**EXERCISES TO COMPLETE**
1. In the biography of Marcel Nogues, what number was his Military Pilot's Brevet?
2. Which places does the biography of Marcel Nogues name for his advanced training assignments? List all of them.
3. Resume the biography of Marcel Nogues after its final sentence.

**EXERCISE TEXT**

- Born: January 24, 1895 Paris, France
- Died: October 5, 1919 (aged 24)
- Allegiance: France
- Branch: Artillery Aviation
- Service years: 1914 – ca 1918
- Rank: Sous lieutenant
- Unit: 6c Regiment d'Artilleie Coloniale 107c Regiment d'Artillerie Lourde Escadrille 12 Escadrille 57 Escadrille 172
- Conflicts: World War I

= Marcel Nogues =

WW1 French flying ace

Sous Lieutenant Marcel Joseph Maurice Nogues was a World War I flying ace credited with thirteen aerial victories. He was an ace over enemy observation balloons, as well as enemy airplanes.

==Early life==
Marcel Joseph Maurice Nogues was born on 24 January 1895 in Paris.

== World War I service ==
Nogues joined the artillery on 4 September 1914. After volunteering for pilot's training, he was detached from the artillery to aviation on 24 January 1916. He gained his Military Pilot's Brevet, No. 3486, on 20 May 1916. He then underwent a series of advanced training assignments, at Dijon, Ambrieu, Avord, Cazau, and Pau. On 26 September 1916, he was posted to Escadrille N12 (the 'N' representing Nieuport). On 4 March 1917, he shared a victory with Joseph de Sevin. He scored a second time on 12 April. The next day, Nogues was shot down, probably by Albert Dossenbach of Jasta 36, and fell into the enemy's hands. It did not take him long to escape and rejoin his squadron. He was promoted from Maréchal-des-logis to Adjutant on 20 July 1917 and wounded by shrapnel on 13 August 1917.

Stored data:

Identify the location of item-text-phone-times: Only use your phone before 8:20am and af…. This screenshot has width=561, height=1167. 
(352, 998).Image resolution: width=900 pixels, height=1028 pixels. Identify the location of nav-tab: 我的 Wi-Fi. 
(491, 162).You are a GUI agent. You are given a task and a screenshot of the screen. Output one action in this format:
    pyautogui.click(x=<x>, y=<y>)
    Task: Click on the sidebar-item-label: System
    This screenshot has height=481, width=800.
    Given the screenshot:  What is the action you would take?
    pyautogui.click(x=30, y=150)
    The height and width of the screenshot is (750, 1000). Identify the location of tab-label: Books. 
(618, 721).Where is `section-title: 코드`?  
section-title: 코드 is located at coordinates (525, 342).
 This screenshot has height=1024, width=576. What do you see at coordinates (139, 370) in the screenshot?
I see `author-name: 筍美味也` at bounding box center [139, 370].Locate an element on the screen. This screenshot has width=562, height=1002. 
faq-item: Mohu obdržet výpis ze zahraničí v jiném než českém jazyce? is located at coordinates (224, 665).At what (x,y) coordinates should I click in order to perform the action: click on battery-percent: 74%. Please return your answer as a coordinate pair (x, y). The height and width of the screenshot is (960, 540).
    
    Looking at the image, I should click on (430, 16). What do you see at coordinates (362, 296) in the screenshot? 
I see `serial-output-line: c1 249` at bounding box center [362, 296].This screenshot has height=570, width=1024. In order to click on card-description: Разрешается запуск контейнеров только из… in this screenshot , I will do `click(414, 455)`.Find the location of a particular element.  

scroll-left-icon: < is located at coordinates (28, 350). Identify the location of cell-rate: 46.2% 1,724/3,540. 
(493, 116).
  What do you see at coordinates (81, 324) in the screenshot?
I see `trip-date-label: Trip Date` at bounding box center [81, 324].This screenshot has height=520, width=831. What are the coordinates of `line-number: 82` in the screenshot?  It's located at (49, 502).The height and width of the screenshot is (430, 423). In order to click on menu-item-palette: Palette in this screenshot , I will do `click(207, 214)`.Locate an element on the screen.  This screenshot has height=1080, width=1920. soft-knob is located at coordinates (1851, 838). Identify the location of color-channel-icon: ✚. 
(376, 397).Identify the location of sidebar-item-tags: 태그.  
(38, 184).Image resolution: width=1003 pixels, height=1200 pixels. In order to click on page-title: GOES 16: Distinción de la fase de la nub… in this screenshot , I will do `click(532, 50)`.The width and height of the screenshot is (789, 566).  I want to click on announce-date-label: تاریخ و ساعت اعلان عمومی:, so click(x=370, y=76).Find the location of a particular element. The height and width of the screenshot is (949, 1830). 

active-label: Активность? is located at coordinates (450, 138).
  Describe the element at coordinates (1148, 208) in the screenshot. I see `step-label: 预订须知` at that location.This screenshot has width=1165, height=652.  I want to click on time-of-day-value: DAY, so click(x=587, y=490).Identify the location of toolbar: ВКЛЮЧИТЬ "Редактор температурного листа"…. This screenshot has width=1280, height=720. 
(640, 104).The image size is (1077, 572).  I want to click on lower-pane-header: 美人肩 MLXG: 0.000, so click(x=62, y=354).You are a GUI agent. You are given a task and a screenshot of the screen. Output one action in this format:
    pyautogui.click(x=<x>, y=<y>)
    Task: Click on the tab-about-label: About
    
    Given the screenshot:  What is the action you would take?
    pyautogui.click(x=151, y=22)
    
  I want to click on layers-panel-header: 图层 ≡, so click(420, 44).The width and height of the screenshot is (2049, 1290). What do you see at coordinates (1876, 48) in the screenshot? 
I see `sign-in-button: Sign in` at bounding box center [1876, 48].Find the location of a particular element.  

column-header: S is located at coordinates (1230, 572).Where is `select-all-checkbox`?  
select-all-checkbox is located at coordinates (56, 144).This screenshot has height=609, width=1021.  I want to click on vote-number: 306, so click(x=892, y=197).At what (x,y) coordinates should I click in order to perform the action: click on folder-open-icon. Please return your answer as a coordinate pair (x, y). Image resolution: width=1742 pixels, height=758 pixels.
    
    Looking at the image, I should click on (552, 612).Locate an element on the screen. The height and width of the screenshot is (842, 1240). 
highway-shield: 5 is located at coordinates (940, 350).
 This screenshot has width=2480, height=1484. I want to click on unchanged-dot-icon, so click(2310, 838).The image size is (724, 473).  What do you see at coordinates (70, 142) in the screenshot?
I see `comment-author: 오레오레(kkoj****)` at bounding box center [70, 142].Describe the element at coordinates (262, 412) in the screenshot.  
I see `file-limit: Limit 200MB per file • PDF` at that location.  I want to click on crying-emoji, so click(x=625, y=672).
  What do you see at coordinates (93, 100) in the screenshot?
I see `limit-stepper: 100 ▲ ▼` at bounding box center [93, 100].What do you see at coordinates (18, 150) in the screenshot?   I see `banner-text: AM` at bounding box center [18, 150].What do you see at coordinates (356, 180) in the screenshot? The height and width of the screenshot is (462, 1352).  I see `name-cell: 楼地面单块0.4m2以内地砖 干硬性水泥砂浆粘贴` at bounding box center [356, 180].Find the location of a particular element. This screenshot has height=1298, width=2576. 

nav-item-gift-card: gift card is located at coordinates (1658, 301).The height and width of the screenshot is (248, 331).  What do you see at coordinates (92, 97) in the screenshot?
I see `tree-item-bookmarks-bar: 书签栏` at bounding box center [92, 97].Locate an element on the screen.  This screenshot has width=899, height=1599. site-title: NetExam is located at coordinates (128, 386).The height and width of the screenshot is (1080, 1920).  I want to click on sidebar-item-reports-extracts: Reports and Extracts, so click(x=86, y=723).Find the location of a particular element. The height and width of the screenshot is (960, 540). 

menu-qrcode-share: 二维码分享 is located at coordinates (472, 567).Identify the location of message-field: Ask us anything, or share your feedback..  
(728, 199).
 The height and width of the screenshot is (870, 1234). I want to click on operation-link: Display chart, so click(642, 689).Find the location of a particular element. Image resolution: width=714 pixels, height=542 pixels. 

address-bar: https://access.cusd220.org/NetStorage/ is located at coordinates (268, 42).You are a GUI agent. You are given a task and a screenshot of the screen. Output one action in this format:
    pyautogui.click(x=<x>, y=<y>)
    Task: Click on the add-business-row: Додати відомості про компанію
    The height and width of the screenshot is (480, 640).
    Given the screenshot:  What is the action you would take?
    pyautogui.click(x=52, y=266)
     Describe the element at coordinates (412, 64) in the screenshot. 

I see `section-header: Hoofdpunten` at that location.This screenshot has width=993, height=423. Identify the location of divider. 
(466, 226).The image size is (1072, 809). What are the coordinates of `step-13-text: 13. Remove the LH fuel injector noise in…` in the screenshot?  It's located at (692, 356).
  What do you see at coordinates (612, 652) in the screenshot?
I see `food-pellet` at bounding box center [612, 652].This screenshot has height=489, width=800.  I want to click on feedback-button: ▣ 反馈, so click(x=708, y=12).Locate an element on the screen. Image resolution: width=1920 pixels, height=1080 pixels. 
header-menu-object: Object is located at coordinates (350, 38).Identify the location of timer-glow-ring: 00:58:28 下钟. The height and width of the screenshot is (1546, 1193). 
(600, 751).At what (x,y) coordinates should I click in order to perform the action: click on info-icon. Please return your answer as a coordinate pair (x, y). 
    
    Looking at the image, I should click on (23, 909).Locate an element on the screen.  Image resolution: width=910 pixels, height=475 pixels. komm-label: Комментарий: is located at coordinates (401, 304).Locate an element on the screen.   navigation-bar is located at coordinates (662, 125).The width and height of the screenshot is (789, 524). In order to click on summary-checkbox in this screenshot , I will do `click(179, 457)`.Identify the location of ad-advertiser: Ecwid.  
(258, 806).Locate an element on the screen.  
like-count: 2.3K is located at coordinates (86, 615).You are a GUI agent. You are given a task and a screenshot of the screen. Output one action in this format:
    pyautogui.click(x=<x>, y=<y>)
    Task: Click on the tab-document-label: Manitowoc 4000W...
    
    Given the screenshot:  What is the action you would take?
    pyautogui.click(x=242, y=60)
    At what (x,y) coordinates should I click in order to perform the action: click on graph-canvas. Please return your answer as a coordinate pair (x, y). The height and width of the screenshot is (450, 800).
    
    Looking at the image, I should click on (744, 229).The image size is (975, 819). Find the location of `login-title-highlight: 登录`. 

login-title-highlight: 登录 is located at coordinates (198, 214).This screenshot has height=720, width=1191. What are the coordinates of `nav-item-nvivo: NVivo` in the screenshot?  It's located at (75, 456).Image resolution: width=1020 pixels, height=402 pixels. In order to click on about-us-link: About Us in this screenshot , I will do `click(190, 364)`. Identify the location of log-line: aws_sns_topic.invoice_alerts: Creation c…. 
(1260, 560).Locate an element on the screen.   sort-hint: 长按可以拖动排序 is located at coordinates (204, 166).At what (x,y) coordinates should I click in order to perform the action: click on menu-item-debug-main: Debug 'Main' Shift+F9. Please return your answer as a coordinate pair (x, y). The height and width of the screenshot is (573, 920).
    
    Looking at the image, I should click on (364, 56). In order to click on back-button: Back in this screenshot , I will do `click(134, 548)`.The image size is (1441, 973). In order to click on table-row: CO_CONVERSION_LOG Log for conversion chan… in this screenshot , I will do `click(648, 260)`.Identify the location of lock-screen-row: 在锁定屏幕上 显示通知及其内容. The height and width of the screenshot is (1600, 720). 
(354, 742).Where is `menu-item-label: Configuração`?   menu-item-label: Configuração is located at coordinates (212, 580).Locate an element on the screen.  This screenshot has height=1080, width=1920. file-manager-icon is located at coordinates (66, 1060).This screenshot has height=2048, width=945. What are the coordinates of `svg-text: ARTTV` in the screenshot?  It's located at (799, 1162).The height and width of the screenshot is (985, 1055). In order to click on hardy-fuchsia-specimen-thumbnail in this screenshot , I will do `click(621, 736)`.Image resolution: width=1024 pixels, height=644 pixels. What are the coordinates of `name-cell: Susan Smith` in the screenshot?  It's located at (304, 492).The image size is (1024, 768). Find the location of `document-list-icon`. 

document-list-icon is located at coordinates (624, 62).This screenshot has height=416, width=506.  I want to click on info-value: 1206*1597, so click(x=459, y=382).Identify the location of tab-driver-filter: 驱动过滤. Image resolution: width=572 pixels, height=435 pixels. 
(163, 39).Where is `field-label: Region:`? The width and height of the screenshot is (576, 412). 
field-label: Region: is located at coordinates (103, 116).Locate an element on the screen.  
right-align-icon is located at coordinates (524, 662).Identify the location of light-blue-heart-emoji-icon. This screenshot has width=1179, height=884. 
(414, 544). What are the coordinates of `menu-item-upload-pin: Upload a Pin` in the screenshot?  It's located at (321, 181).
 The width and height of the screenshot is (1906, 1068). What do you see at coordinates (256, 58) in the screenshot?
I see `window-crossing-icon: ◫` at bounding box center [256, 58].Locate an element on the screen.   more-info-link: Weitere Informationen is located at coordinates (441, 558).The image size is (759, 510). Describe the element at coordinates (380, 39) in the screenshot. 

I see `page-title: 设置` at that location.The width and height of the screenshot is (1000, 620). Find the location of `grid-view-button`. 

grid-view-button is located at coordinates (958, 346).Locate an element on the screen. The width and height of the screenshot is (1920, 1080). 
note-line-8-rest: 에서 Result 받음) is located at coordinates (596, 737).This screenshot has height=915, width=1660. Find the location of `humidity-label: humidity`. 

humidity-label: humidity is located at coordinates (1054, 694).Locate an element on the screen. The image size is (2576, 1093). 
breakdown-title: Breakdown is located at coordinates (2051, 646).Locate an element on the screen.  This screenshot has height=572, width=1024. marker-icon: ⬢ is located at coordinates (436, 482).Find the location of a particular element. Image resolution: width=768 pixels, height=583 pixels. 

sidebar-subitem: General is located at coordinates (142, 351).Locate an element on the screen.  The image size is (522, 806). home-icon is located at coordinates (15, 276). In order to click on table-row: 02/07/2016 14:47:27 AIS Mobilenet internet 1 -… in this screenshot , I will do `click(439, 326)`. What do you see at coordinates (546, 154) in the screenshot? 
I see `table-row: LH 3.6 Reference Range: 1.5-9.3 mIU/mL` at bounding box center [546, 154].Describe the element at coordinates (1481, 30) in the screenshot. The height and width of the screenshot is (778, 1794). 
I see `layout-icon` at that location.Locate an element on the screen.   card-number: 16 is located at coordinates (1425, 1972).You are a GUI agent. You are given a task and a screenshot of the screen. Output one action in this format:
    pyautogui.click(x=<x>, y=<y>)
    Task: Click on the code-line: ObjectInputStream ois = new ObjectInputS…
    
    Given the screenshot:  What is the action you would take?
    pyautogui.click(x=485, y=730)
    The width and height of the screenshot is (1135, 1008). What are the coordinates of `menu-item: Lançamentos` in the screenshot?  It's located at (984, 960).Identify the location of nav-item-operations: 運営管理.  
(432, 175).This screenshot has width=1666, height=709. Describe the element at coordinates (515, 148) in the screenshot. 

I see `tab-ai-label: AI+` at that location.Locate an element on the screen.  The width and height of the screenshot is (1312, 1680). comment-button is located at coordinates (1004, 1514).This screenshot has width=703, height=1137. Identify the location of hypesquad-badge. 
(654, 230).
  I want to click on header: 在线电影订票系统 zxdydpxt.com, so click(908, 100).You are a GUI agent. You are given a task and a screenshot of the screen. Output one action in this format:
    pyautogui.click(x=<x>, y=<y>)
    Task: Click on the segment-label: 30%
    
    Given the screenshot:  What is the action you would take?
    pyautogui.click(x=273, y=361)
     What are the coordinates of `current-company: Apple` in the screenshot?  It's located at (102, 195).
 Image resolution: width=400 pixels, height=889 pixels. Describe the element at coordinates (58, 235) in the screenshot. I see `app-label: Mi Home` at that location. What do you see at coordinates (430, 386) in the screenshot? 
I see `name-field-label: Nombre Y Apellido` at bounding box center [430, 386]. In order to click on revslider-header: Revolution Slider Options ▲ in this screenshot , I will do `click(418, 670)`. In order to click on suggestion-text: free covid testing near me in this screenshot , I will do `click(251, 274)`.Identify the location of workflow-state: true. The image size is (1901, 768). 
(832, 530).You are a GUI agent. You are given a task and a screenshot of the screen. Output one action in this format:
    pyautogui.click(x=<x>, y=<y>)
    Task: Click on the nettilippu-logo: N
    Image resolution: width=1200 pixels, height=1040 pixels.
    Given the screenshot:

**OUTPUTS FOR THE TASKS**
1. No. 3486

2. Dijon, Ambrieu, Avord, Cazau, Pau

3.
Upon recovery, he was reassigned to Escadrille Spa 57 as a Spad pilot on 12 April 1918. Nogues was credited with downing an Albatros over Assainvillers on 2 May 1918. He steadily accumulated victories through May and June, mostly solo, though he shared one with Jean Alfred Fraissinet. On 4 July, for his ninth win, he shot down an enemy observation balloon, sharing the win with Andre Petit-Delchet; this victory brought him the Légion d'honneur. On 26 September 1918, Nogues became a balloon buster ace, downing his fifth gasbag for his thirteenth victory.

== Postwar ==
As the war ended, Nogues was transferred to Escadrille 172. Along with his other decorations, he had earned the Croix de Guerre with a minimum of five palmes.

On 5 October 1919, Marcel Nogues died several hours after receiving a blow to the larynx in a rugby match.

== Honors and awards ==
Chevalier de la Légion d'Honneur

"Temporary Sous Lieutenant: pilot of exceptional strength and admirable bravery. He recently downed two enemy planes in flames, reporting therewith his 6th and 7th victories. One wound, Médaille Militaire for feats of war. Five citations."

== Bibliography ==
- Franks, Norman L. R. (1992). "Over the front : a complete record of the fighter aces and units of the United States and French Air Services, 1914-1918"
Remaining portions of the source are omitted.